Modern LLM design dictates that models should ideally train on unique tokens for exactly one epoch to guarantee generalized logic. Our sweep completely dismantles this assumption for extreme Small Language Models (SLMs) in the megabyte range:
All benchmarks processed zero-shot using uniform learning schedules. Lower Perplexity (PPL) and Lower Training Loss denote superior data mapping.

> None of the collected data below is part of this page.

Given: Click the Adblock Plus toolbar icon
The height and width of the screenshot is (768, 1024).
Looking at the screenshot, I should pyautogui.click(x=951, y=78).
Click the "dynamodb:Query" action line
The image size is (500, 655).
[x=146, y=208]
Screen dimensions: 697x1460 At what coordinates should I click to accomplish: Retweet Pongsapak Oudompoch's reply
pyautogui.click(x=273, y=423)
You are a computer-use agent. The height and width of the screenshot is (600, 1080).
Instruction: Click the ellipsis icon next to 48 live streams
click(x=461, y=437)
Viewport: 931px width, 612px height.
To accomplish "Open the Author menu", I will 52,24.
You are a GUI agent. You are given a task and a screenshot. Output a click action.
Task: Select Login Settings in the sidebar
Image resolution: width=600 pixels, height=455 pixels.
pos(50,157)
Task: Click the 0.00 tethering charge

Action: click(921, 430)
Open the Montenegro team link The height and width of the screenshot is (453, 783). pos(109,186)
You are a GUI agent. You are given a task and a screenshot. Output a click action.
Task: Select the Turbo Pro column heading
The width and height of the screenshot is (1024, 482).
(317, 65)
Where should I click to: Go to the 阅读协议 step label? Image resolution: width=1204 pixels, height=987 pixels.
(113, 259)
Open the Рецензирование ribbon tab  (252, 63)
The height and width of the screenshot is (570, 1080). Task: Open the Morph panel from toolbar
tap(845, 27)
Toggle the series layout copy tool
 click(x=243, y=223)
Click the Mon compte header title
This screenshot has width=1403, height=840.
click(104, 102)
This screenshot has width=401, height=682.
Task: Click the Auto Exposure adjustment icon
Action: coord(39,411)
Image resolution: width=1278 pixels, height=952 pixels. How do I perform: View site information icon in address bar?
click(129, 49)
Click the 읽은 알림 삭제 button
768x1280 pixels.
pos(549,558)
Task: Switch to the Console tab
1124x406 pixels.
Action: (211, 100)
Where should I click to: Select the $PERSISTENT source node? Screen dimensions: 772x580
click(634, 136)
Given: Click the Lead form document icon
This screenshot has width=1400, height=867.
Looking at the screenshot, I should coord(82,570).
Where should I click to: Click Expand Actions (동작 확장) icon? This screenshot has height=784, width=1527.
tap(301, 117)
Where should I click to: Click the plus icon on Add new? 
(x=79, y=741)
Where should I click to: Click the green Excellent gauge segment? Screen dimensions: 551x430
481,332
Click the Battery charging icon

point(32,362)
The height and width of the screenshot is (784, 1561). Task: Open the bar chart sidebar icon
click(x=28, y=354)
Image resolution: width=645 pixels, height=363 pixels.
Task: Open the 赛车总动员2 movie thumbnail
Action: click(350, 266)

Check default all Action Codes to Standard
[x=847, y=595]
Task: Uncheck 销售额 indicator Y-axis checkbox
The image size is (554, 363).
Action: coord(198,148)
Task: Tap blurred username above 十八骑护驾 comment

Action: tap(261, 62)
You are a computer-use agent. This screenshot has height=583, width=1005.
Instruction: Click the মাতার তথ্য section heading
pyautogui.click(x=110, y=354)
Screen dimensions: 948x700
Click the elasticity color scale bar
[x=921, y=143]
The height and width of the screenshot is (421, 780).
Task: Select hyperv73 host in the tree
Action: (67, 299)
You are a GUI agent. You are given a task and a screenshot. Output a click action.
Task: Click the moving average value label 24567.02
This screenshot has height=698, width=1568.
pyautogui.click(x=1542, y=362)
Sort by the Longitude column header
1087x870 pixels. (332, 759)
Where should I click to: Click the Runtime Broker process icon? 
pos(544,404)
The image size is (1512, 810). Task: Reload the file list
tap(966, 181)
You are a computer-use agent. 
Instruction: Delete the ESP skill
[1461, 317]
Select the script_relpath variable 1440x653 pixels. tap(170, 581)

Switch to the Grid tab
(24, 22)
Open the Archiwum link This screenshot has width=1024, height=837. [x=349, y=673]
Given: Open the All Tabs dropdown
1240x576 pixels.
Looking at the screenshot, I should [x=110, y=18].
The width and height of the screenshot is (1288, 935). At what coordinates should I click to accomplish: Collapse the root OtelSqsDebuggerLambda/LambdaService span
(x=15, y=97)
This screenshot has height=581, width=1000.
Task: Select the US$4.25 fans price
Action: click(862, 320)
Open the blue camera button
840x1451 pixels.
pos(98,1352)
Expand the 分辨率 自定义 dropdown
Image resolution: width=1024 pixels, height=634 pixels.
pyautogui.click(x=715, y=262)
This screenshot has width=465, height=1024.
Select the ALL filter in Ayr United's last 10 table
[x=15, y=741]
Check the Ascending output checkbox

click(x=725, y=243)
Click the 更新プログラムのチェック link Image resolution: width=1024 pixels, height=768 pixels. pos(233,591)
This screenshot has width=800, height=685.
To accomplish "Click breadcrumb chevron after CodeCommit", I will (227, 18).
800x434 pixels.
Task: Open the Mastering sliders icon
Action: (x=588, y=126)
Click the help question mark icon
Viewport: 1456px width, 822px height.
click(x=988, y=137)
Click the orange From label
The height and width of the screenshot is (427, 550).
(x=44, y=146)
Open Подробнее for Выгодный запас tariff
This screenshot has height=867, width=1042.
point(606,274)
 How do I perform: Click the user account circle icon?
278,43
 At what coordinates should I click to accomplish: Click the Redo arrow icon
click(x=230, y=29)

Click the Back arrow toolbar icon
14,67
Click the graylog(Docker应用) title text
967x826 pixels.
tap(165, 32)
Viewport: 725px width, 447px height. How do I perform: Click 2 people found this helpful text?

| Benchmark/Metric | Epoch 1 | Epoch 2 | Epoch 3 | Epoch 4 | Epoch 5 | Epoch 6 (🏆 Win) | Epoch 7 | Epoch 8 |
|---|---|---|---|---|---|---|---|---|
| Final Pretrain Loss (↓) | 6.574 | 5.871 | 5.459 | 5.173 | 4.974 | 4.858 | 4.734 | 4.632 |
| BLiMP (Grammar ↑) | 54.01% | 56.31% | 57.85% | 61.07% | 61.53% | 59.11% | 62.17% | 60.67% |
| ARC-Easy (Facts ↑) | 26.56% | 26.77% | 27.78% | 29.17% | 29.80% | 30.30% | 30.26% | 29.63% |
| BoolQ (Reading Logic ↑) | 37.83% | 37.83% | 37.83% | 37.83% | 37.83% | 37.86% | 37.95% | 37.92% |
| Wikitext (Byte PPL ↓) | 5.1477 | 4.2237 | 3.8080 | 3.5645 | 3.4472 | 3.3916 | 3.1886 | 3.1550 |
| EVALUATION STATUS | Underfit | Adapting | Glitch Crisis | Stable | High Quality | OPTIMAL PEAK | Oscillating | Overfit Parrot |
Crucial observation: While the training loss curves downward indefinitely, the true linguistic capability spikes and drops, confirming structural fragmentation past Epoch 7.
Tracking raw generation weights given the prompt "Artificial intelligence is ":
Epoch 1: "...by the year-ponbmi, which they may be well of a single health;, so was that has much to help with a tergs..."
Analysis: Highly fragmented syntax. Inventing structural gibberish due to under-tokenization.
Epoch 3 (The Glitch Phase): "...Artificial intelligence is בोΩϤЧЉᵸ²хайϻجΠ״..."
Analysis: Transition volatility. Weights start intense formatting compression, creating dense corrupted tokens.
Epoch 5/6 (Structural Mastery): "...The earliest examples are known for a large number... | Despite its knowledge, the same person's most complexity was only as being..."
Analysis: Complete repair of character flaws. The model spontaneously masters Markdown tags, layout partitions, and tabular boundaries.